Le choix du gouvernement est de financer le paritarisme par une cotisation assise sur les salaires. Même si ce taux est dérisoire et qu’il correspond peu ou prou à ce que les entreprises versaient via la formation, il ne me paraît pas judicieux pour l’image du syndicalisme de donner un signal d’alourdissement des charges pesant seulement sur l’entreprise. Encore une fois, une solution, sans doute plus radicale, serait de tabler sur les seules adhésions. Dans un pays qui compte près de 23 millions de salariés du privé, cela représenterait 3 à 4 euros par an et par salarié… Emparons-nous du débat, re­mettons les choses à plat. Le financement des syndicats, ce n’est pas seulement une question ­d’argent !

CE QU’IL FAUT RETENIR

Dans son article 18 relatif à la réforme et à la modernisation du paritarisme, le projet de loi sur la formation professionnelle, l’emploi et la démocratie sociale veut rendre le système de financement du dialogue social plus transparent.
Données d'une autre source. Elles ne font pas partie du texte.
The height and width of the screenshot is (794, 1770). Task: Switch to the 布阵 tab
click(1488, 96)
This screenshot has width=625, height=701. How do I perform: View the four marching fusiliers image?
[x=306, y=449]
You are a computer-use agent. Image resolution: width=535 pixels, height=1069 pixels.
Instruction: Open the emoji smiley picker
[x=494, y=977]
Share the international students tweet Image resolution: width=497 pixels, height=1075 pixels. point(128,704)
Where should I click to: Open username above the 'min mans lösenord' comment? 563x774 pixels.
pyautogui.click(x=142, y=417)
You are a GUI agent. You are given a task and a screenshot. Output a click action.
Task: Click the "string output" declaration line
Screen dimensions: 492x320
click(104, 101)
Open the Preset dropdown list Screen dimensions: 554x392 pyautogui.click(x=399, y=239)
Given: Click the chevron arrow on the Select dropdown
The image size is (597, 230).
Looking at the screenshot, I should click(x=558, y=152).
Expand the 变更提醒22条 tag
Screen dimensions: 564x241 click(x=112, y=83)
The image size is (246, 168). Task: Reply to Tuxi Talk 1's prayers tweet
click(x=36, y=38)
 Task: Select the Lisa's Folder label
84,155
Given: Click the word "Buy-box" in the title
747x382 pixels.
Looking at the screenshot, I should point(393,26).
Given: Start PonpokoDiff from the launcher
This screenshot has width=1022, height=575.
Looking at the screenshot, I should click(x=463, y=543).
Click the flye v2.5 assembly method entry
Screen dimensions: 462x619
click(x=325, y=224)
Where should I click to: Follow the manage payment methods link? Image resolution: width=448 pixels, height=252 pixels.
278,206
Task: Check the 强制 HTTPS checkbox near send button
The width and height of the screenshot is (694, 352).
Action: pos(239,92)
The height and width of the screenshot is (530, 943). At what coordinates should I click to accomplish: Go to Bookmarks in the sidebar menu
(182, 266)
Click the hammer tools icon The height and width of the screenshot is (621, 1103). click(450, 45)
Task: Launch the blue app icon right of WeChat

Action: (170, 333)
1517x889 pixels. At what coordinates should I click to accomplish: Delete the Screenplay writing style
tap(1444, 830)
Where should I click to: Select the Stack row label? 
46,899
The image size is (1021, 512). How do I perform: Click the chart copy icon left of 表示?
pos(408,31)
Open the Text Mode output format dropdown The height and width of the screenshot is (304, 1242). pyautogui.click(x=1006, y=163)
Sénateurs et députés se sont mis d’accord le 24 février en commission mixte paritaire, le vote final de la loi devant avoir lieu le 27 février.

Un fonds paritaire dédié au financement des organisations syndicales et patronales sera créé pour mettre un terme au précédent système alimenté en grande partie par le Fongefor et le préciput. Ce fonds leur garantira un niveau équivalent de ressources, désormais clairement identifiables. Pour les entreprises, l’opération se veut neutre. Elles s’acquitteront d’une cotisation assise sur les salaires comprise entre 0,014 % et 0,020 %. Ce taux sera fixé par un accord signé par les partenaires sociaux agréé par le ministère du Travail ou, à défaut, par décret.

REPÈRE

138 millions d’euros

Ce serait le budget global minimal du fonds paritaire dédié au financement des organisations syndicales et patronales.